▸ **WHAT TO DO**
Render the stretch of entries from the beginning through the line containing "pyautogui.click(x=1058, y=197)" as a numbered list, omitting any blank lines. Leave the pictures out of the list.

□ □ □ □ □ □ □

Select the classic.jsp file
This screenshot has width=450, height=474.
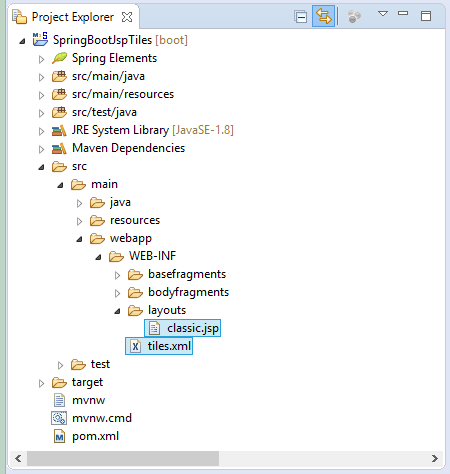tap(183, 328)
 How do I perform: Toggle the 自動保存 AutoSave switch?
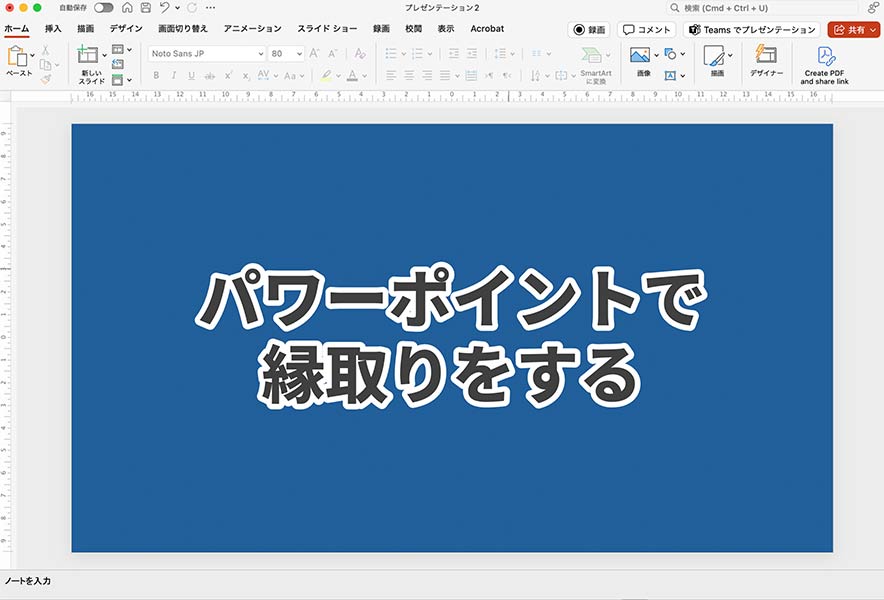coord(105,8)
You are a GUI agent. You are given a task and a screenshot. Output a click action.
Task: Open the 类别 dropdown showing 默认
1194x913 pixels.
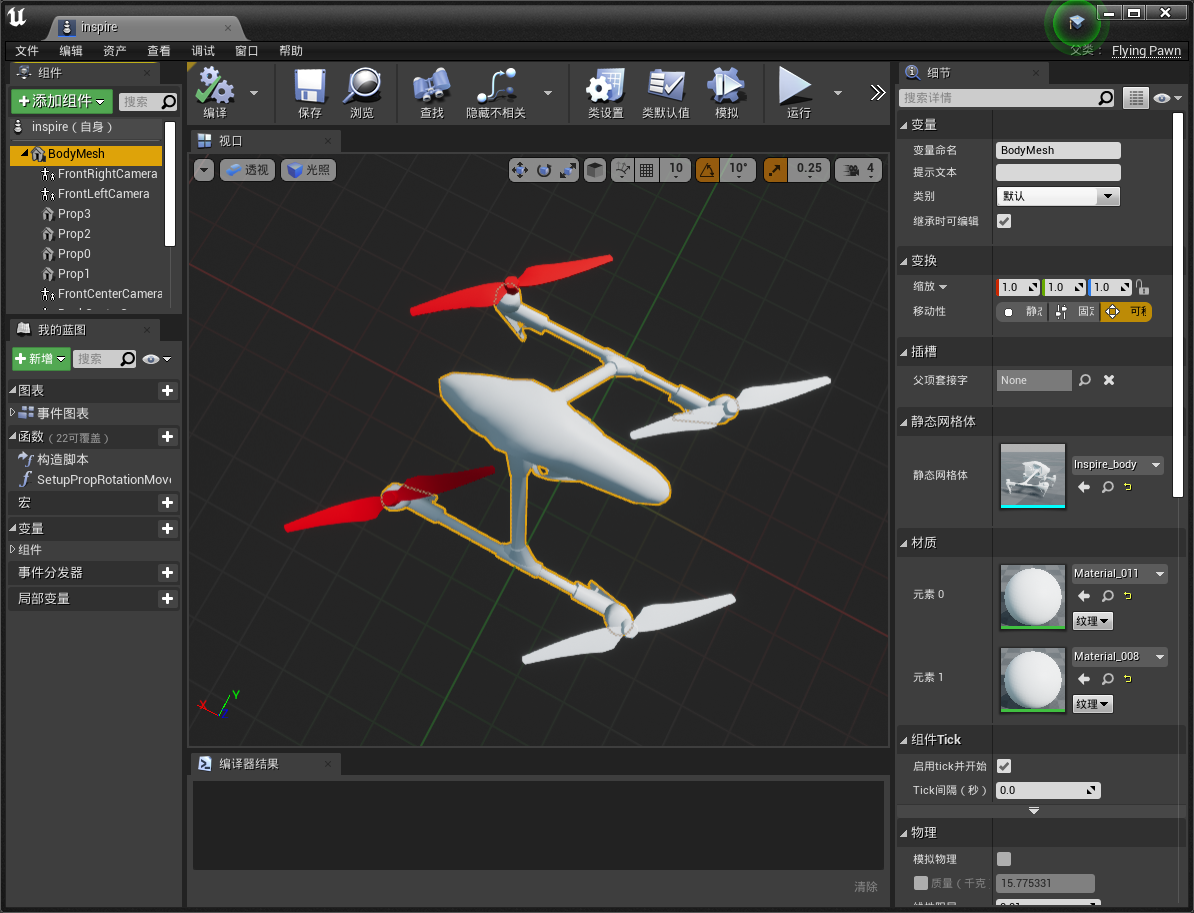pyautogui.click(x=1058, y=197)
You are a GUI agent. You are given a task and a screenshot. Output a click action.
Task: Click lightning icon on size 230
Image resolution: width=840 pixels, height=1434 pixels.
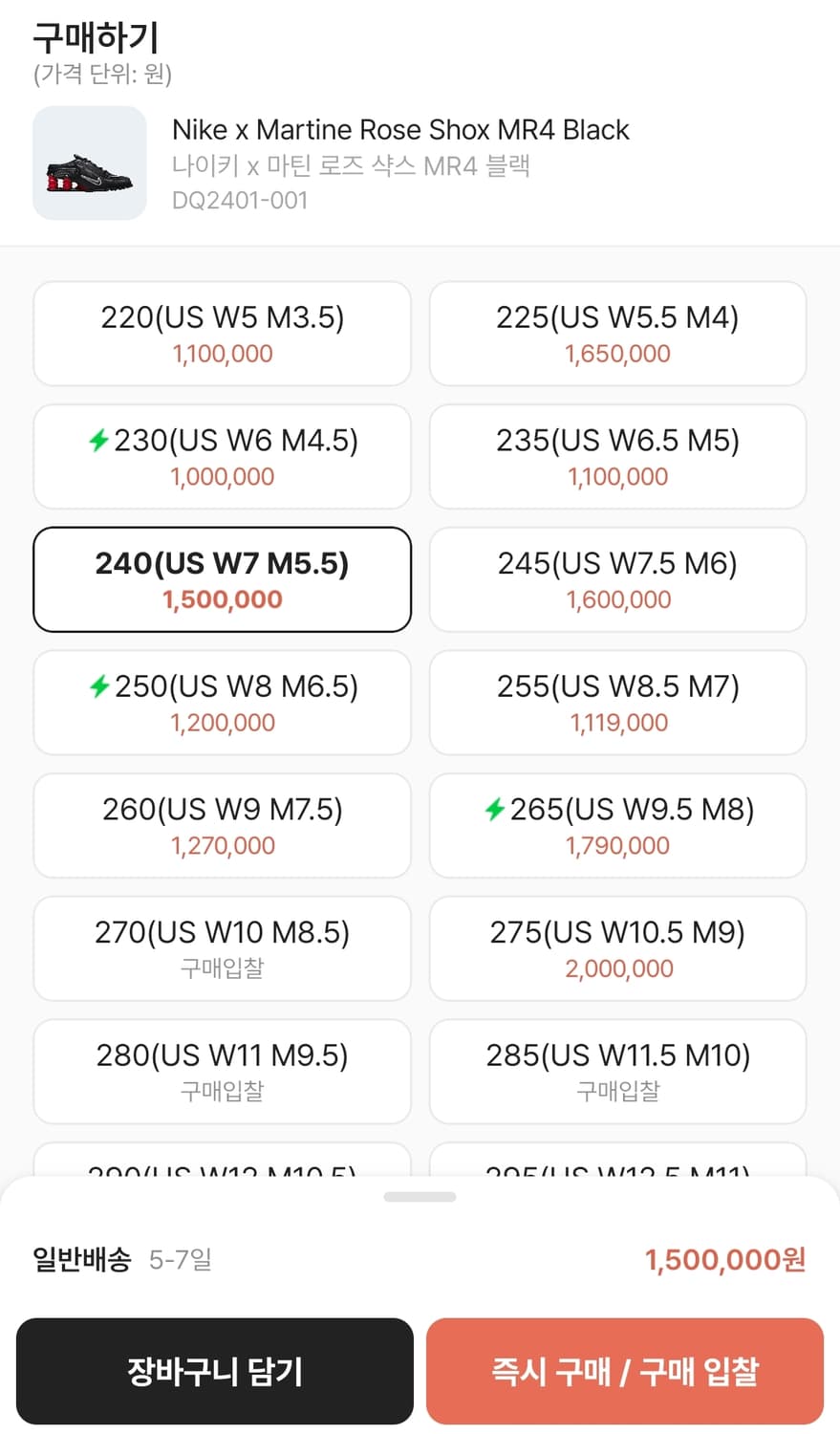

□ □ □ □ □ □ □

▸ **ANSWER TO THE EXERCISE**
1. Select the classic.jsp file
2. This screenshot has width=450, height=474.
3. tap(183, 328)
4.  How do I perform: Toggle the 自動保存 AutoSave switch?
5. coord(105,8)
6. You are a GUI agent. You are given a task and a screenshot. Output a click action.
7. Task: Open the 类别 dropdown showing 默认
8. 1194x913 pixels.
9. pyautogui.click(x=1058, y=197)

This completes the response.